Laparotomy showed an edematous ileum and ascending colon, an abscess attached to the ascending colon and ileocecal lymphadenopathy.

A, appendix; C, cecum; I, ileum; arrow, abscess; arrowhead, lymphadenopathy.

Fig. 3

Macroscopic findings and results of histopathological examination.

Macroscopic findings from the resected specimen (a). Histopathological examination of lymph nodes showed granulomas with follicle hyperplasia (H.E. stain, objective; ×4) (b). Granulomas consisted of various inflammatory cells including lymphocytes and polymorphonuclear cells (arrow) (H.E. stain, objective; ×20) (c).

Discussion

YP causes ileitis and mesenteric lymphadenitis by invading the Peyer’s patches in the terminal ileum [4]. Mesenteric lymphadenitis is one of the most common presentations of YP infection and involves abdominal pain or appendicitis-like symptoms [5]. The illness usually lasts from one to three months, but symptoms may continue for several more months [6]. This patient had also had enterocolitis one month prior to admission to our hospital. The infection may have been latent until the operation, however we have no evidence regarding the possible source of the organism. The patient was first referred to us for suspected appendicitis.

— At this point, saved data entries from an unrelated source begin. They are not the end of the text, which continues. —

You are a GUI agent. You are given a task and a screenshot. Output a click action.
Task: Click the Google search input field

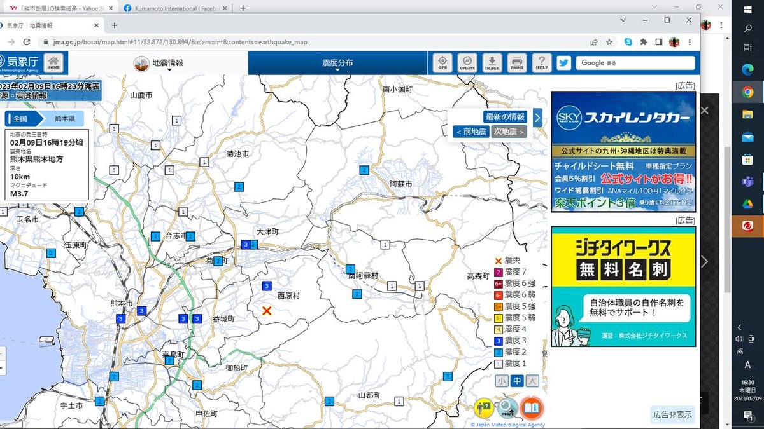(x=635, y=63)
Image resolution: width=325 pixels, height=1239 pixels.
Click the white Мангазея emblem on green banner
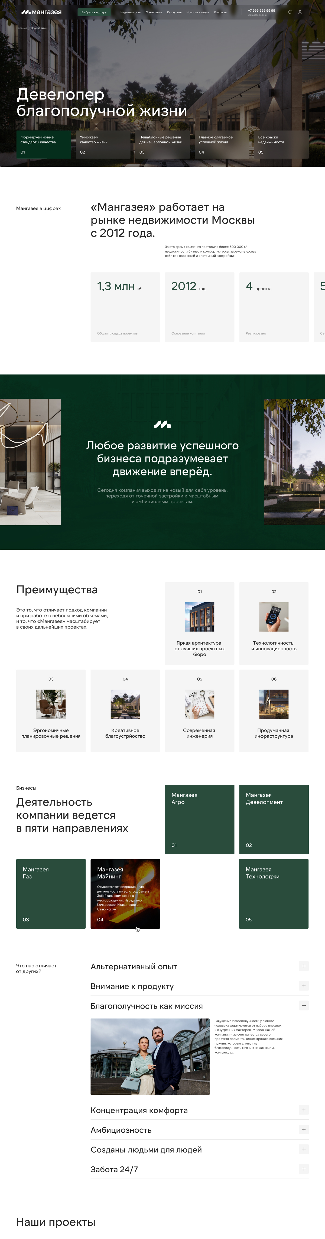(x=162, y=424)
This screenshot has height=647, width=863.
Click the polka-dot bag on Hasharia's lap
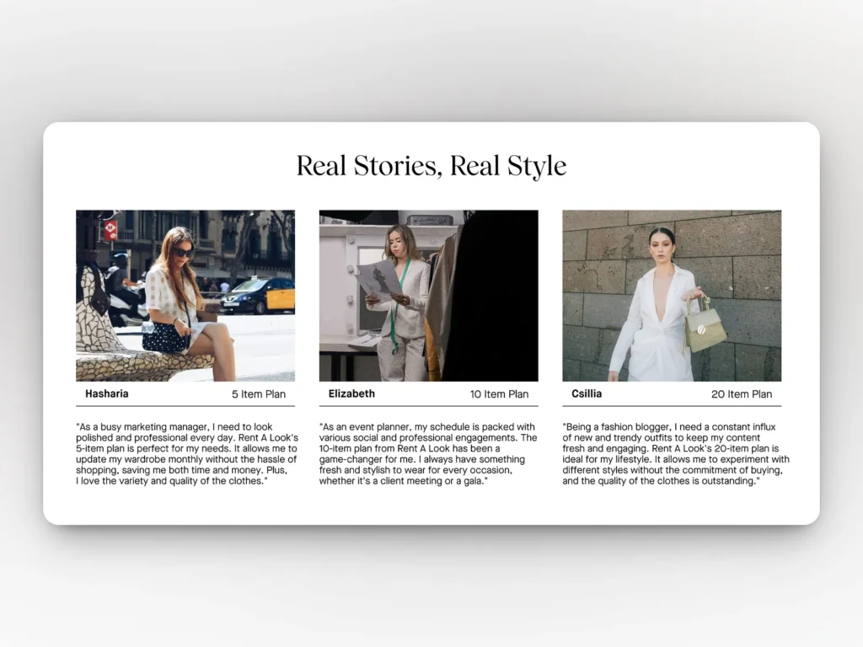(x=165, y=337)
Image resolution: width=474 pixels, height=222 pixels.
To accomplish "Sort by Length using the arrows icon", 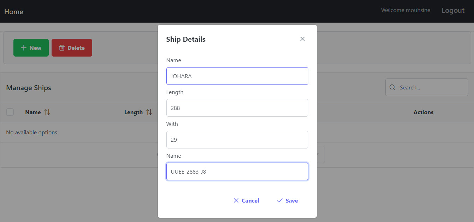I will coord(149,112).
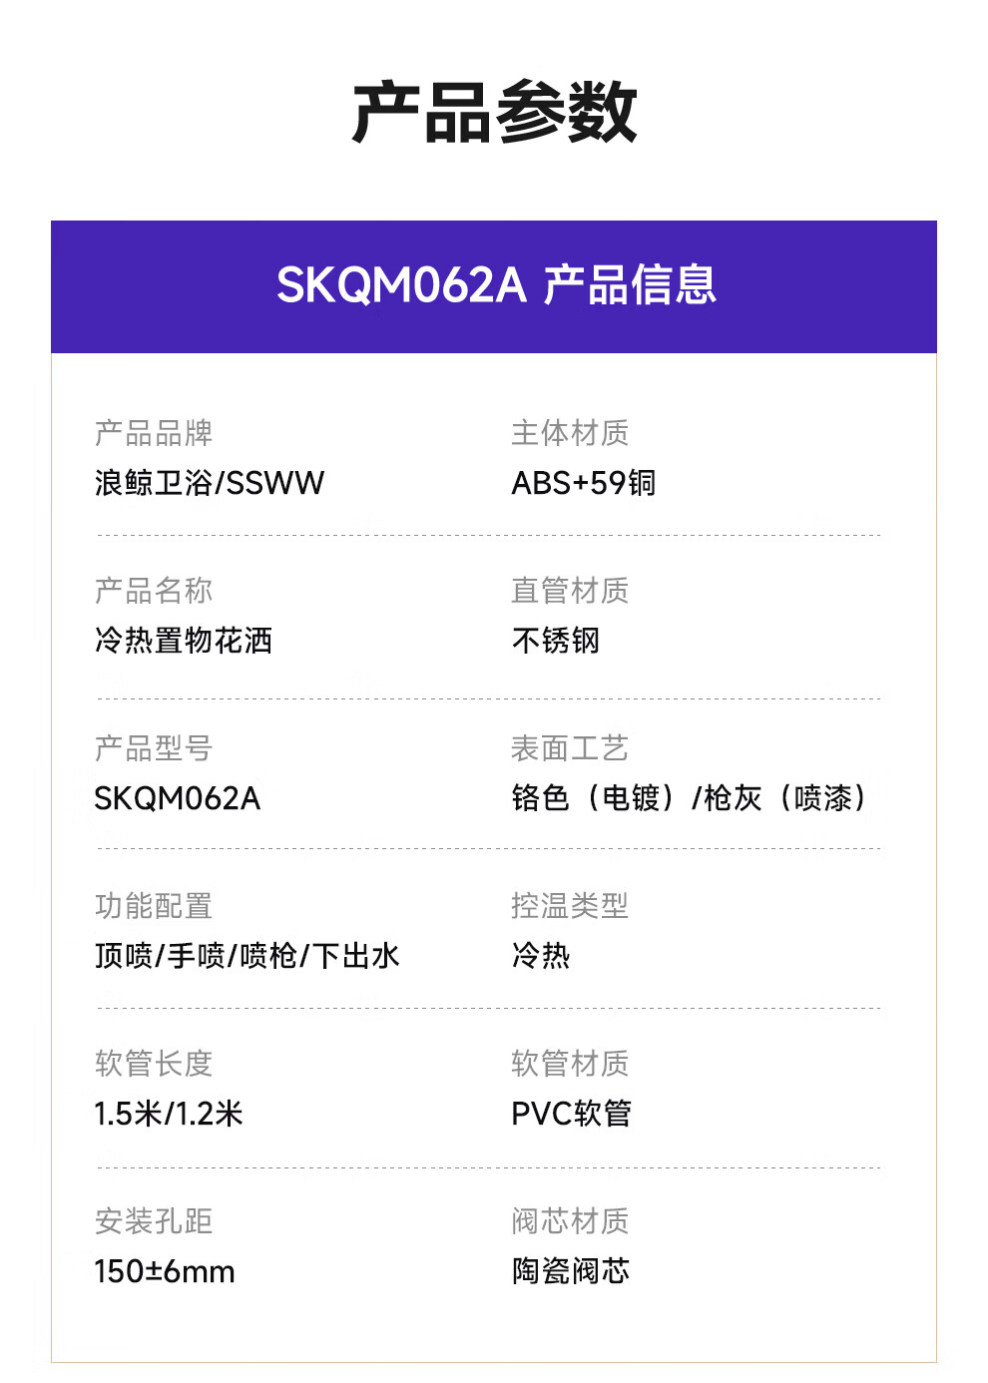
Task: Click the 冷热置物花洒 product name value
Action: [184, 641]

YP infection is confirmed in the laboratory using serological tests, culture studies, polymerase chain reaction, and histopathological examination [7]. Pathological features are determined by observing the infiltration of various inflammatory cells, including lymphocytes and histiocytes, into necrotic granulomatous mucosa with reactive lymphoid hyperplasia [8].

Most YP infections are self-limiting [7], [8] and do not require antibiotic therapy. However, in younger or immunosuppressed patients who are critically ill, beta-lactam antibiotic therapy may be prudent [7].

Some case reports describe the need for surgery because of intestinal obstruction [7], ischemic colitis [9], colonic perforation [10], severe gastrointestinal bleeding and intussusception [11]. However, there are many cases misdiagnosed with appendicitis in which a laparotomy was performed [5]. Jelloul et al. insisted that the diagnosis should be confirmed by abdominal ultrasound (alternatively CT or Magnetic Resonance Imaging) and serological studies to avoid unnecessary surgery [12]. Furthermore, Bertelli et al. reported that specific microbiological testing for YP should be requested to avoid unnecessary investigations or surgery if the duration of pain is longer than usual [13]. In our case, antibiotics were not effective in treating the abscess therefore surgery could not be avoided. If an early diagnosis could have been achieved using serological studies, ultrasound of the abdomen, and fecal culture, and appropriate antibiotics were administered, surgery may have been avoided. Considering YP infection as a differential diagnosis is therefore important when we encounter patients with enterocolitis, especially with right lower quadrant pain. Early diagnosis may assist in avoiding unnecessary operations.

Conclusion

Diagnosis of YP infection may be missed or delayed because it is rare and difficult to detect, and must be distinguished from appendicitis. Although most YP infections are self-limiting, some rare cases will require surgery, therefore early diagnosis is essential.

Conflicts of interest

No conflict of interest.

Funding

No funding.

Ethical approval

No approval is required for this case report.

Consent

Consent from the patient has been obtained.

Author contribution

Jiro Kimura (JK) and Kiyoshi Sasaki (KS) made, analyzed, and interpreted our patient’s imaging examinations. JK and KS demonstrated surgery for our patient. The manuscript was prepared by JK under the supervision of KS. All authors read and approved the final manuscript.